**** Excerpt to read
Originally Posted by
bloodmuffins
I feel this so much.
I have social anxiety disorder and overall high levels of anxiety in general. The general anxiety has gotten to a level where I feel it interferes with my life and causes me some distress, so I think it could be diagnosed as something. I'm just not sure what exactly. You'd think generalized anxiety disorder, but I feel that my symptoms don't match up with it all the way. So I don't know. I just know that I have way more anxiety than I should have and it totally sucks.
I too suffer from Social Anxiety (diagnosed General Anxiety disorder) which is crippling to any future personal growth. I find that it only manages to anger me and take a blow at my pride and selfesteem because I can’t get over this problem only causing more anxiety and the cycle repeats itself.
I also have depression, but it’s getting better with time, though I have been dangerously close to a relapse in December.

Originally Posted by
bloodmuffins
I've also highly suspected that I have borderline personality disorder for the last five-ish years. At the very least I have borderline symptoms, if not the full-blown disorder. I've never seen anyone about it though. Again, related to social anxiety, I have huge fears of approaching a therapist and saying, Hey, I think I have this thing because I experience X Y and Z. What if they tell me I'm wrong? What if they think I'm stupid? Not to mention, I feel like BPD is seen as a "bad guy" disorder. People with BPD tend to act out and be difficult to deal with. I've seen so many books at Barnes and Noble aimed at helping significant others of people with BPD deal with having someone like that in their lives, but very few actually directed toward the BPD person themselves. I don't want to be seen as a bad person =\
Are you sure we’re not related because that is very similar to how I feel. I have already have so many ignorant people around me see me as a monster for my past actions over the summer, and I don’t want that to be what they think of me when they hear my name….
********
**** Available data
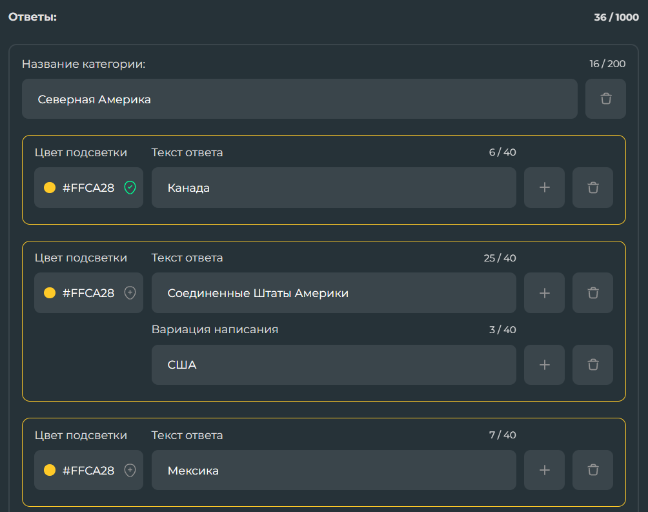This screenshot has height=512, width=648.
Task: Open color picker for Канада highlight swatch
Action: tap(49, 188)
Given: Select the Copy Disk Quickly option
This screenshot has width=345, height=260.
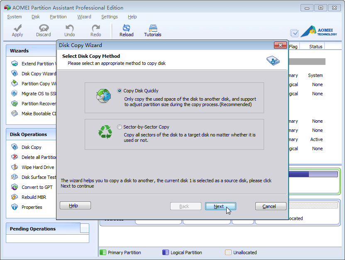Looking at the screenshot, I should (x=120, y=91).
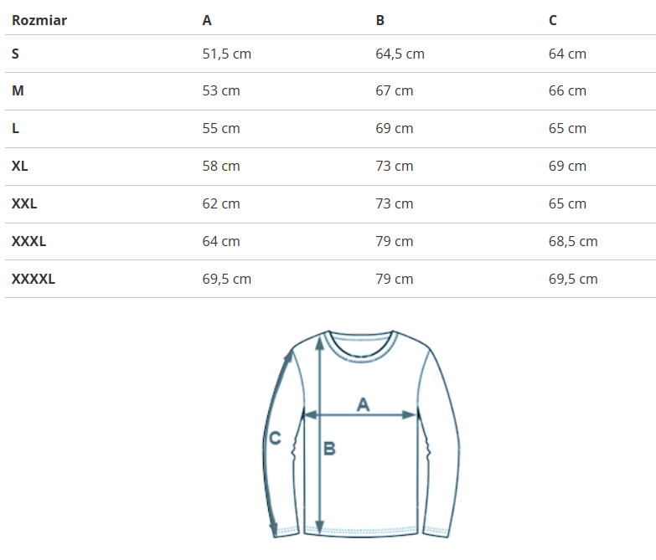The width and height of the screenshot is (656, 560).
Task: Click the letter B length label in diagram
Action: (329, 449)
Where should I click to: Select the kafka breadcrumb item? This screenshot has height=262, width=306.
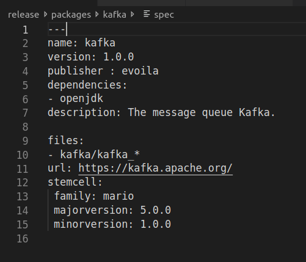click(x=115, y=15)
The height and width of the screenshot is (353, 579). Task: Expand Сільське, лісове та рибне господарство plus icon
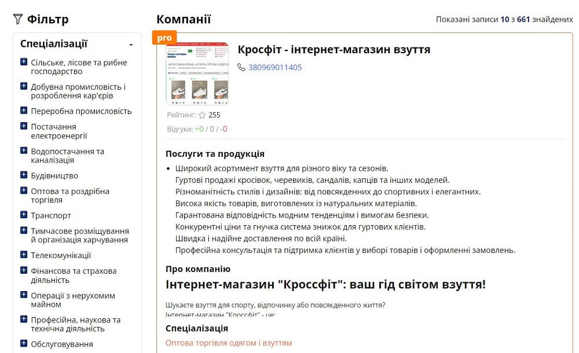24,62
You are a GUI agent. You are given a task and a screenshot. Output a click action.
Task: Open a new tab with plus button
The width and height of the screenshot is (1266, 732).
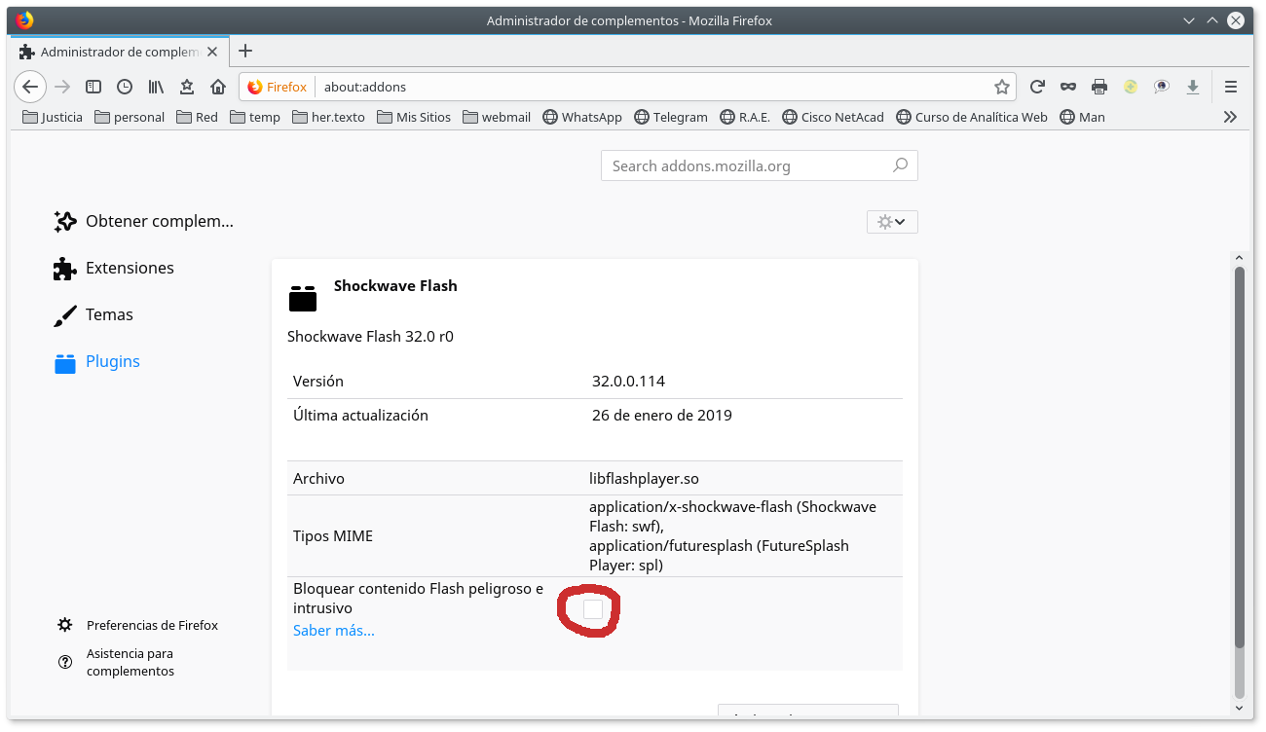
********
Exercise tasks >>
1. Answer these questions from the forum thread on anxiety:
(a) For how long has the first poster suspected having borderline personality disorder?
(b) At which store has the first poster seen books for significant others of people with BPD?
(c) In what month did the person replying come dangerously close to a relapse of depression?
2. Go on with the forum thread on anxiety, picking up after its final sentence.
The material is not needed for working with the forum thread on anxiety.

Answers to the tasks >>
1.
(a) For the last five-ish years.
(b) Barnes and Noble.
(c) December.

2.
Isn’t it funny when you fight back injustice that you are called a monster for how cruel they’ve shaped you…
But I was pushed to a point and it only takes one push to make me fall off the edge.
It’s come to the point where my own behavior disturbs me… it’s getting out of control…and sometimes I feel my sanity slipping with the stress... as if my own personal demons are back to bite me, fighting for control. I know form reading this this makes no sense to you guys, but it is the best way I can explain it….
I was treated for this with Prozac once… when I was hospitalized but it wasn’t for that… (My deviantart journals *user name Ghouletic* explains why) it only seemed to make sleep impossible and turned me into the T-1000 terminator. No emotion, just a machine.
Going there lost my faith in that kind of help….it makes you feel less than human. So I figured, the only way to live is to find my own guidance. The one thing I do have to say is that going there changed my outlook on life.
"See my shadow changing, Stretching up and over me,Soften this old armor, Hoping I can clear the way,By stepping through my shadow, Coming out the other side, Step into the shadow, Forty six and two are just ahead of me.”